Colaboração para o UOL, em São Paulo

21/05/2021 04h00Atualizada em 21/05/2021 19h05

Um Projeto de Lei (PL) aprovado pela Câmara dos Deputados em 6 de maio vai mudar a forma como as tarifas de pedágio serão cobradas nas rodovias brasileiras. A ideia é eliminar cabines nas quais os motoristas precisam parar e pagar uma quantia fixa e adotar um modelo sem parada chamado "free flow", que levaria em consideração o trajeto percorrido na via.

O PL 885/21 já havia sido aprovado pelo Senado e agora depende da sanção presidencial para entrar em vigor. Segundo os trâmites legislativos, isso tem um prazo de até 15 dias úteis para acontecer. Uma vez sancionada e publicada no Diário Oficial da União, a Lei entra em vigor em 180 dias. Mas o que muda na prática?

Segundo o texto do projeto, esse novo sistema possibilitaria o pagamento de tarifas mais "justas", uma vez que elas vão variar de acordo com o trecho realmente usado da rodovia. Para isso, será necessário um sistema de identificação para os carros, por meio de tags ou câmeras nas rodovias, de forma similar à cobrança automática já existente.

A tendência é que a leitura seja feita em todas as entradas e saídas das vias, para que o trajeto percorrido possa, de fato, ser calculado.

"Apesar de ser um tema novo no Brasil, isso já é algo que existe há uns 20 anos na Europa. É algo mais justo para o usuário do serviço público, já que você cobra efetivamente a distância percorrida, ao invés de ter um valor fixo, independentemente do trecho percorrido", explica Daniel Lamounier, especialista em Direito Público e professor do Meu Curso Inteligência Educacional.

Pedágio mais barato? Depende

Outra coisa que muda mediante a sanção do PL são as licitações de rodovias para a iniciativa privada. No caso de novas concessões, o sistema de cobrança por quilômetro rodado será obrigatório. Já no caso de concessões antigas ainda em vigor, será necessário avaliar caso a caso e, caso esse tipo de cobrança não seja possível, haverá a possibilidade de firmar um termo aditivo de maneira que usuários frequentes dessas vias possam ser beneficiados de alguma forma.

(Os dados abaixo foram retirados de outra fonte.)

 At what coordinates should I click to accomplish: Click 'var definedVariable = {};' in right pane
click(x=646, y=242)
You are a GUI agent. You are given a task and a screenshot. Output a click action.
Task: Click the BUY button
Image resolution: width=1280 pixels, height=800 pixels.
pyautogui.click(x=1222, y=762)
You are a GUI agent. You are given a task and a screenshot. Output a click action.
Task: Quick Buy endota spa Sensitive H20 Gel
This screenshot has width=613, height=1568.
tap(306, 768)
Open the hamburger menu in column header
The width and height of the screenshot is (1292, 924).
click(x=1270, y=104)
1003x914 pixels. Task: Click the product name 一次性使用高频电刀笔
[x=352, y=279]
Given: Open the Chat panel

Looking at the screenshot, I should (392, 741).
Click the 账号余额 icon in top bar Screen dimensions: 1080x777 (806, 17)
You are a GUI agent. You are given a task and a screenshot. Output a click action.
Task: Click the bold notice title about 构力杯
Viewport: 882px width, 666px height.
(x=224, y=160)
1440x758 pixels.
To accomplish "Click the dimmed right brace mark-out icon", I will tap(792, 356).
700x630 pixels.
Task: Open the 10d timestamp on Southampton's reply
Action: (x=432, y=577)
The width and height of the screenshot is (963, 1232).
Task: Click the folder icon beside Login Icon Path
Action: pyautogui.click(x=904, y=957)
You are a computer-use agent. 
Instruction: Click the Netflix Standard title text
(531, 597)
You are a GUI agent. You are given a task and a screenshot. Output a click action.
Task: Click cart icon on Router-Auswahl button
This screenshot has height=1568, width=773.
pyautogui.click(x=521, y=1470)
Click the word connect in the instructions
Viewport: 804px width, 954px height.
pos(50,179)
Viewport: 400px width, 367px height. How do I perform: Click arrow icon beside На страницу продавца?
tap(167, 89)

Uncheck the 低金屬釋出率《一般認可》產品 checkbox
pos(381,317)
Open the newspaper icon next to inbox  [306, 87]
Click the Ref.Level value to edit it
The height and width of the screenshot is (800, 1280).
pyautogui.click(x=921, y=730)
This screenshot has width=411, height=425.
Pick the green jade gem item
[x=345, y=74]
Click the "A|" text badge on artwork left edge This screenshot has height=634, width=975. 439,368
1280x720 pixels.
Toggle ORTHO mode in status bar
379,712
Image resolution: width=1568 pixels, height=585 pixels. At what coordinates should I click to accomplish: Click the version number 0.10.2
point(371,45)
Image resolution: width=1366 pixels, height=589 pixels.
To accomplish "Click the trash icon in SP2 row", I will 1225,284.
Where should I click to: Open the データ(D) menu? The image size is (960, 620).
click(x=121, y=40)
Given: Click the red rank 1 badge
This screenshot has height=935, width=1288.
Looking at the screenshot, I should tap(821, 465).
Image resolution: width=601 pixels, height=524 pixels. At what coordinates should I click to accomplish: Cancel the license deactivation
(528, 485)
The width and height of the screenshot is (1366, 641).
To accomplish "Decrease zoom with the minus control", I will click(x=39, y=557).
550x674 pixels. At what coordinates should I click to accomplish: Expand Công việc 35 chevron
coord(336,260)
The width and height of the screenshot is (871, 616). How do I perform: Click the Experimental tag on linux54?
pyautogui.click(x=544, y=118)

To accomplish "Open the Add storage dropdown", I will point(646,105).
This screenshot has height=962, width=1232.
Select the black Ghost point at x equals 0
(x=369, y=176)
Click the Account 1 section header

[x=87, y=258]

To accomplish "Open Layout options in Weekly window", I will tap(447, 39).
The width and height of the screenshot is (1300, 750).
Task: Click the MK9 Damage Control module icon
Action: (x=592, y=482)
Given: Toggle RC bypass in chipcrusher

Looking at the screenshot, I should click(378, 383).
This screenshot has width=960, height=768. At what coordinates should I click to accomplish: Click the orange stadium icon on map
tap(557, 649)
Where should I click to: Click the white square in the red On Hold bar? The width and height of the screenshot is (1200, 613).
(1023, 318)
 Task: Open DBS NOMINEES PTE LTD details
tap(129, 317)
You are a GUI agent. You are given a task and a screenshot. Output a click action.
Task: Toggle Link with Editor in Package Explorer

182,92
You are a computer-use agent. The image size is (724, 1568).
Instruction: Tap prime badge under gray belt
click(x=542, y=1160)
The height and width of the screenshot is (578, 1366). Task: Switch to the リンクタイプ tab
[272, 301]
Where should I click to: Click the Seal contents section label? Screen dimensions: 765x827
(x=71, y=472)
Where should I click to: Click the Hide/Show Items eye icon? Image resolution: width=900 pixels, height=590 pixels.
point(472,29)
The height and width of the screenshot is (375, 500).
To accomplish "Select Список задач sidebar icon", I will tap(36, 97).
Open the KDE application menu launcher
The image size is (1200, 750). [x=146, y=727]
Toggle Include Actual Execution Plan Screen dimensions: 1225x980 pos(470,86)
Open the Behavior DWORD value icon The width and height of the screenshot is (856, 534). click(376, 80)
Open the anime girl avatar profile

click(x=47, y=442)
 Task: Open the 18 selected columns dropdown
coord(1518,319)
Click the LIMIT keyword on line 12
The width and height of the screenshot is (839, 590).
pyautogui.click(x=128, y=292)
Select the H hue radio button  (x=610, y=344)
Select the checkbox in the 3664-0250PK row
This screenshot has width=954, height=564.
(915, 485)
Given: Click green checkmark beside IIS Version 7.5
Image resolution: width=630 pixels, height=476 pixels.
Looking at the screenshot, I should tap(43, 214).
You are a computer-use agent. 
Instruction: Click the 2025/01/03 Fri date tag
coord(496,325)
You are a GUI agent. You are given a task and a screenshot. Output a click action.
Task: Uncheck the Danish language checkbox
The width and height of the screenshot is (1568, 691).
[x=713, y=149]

"Provavelmente, o poder público vai alterar os contratos vigentes. Todos os contratos administrativos têm uma relação, a grosso modo, entre custo e lucro. No Direito Administrativo, chamamos isso de equilíbrio econômico e financeiro. É preciso analisar o contrato vigente para entender a relação entre custo e lucro e replicar isso no novo modelo", aponta Lamounier.

Já na hipótese de concessionárias alegarem prejuízo com a nova medida, abre-se espaço para que elas entrem na Justiça em busca de indenizações ou, em casos mais extremos, do cancelamento da concessão.

Uma dúvida que fica aqui é: essa medida vai tornar os pedágios mais baratos?

Consultado por UOL Carros, o Grupo CCR, que administra rodovias nos Estados de São Paulo, Rio de Janeiro, Paraná, Mato Grosso do Sul, Rio Grande do Sul e Santa Catarina, vê com bons olhos a proposta e acredita que ela representará uma economia para o consumidor.

"Para o Grupo CCR, o sistema "free flow" representa justiça tarifária quando implementado em sua plenitude. O sistema permitirá a cobrança de uma tarifa menor para cada um dos clientes e irá viabilizar cobrança que reflete a distância percorrida na rodovia", diz a empresa.

Na realidade, porém, tudo dependerá dos termos sob os quais os contratos vigentes foram firmados.

"No fim, tudo depende disso, o que pode fazer com que o valor cobrado do usuário seja maior ou menor do que o atual. Isso vai depender da métrica usada para cada um desses contratos", complementa Lamounier.

Além disso, há outro ponto que ainda terá de ser regulamentado: quem vai arcar com a instalação das tags de fiscalização, caso esse seja o formato de controle adotado.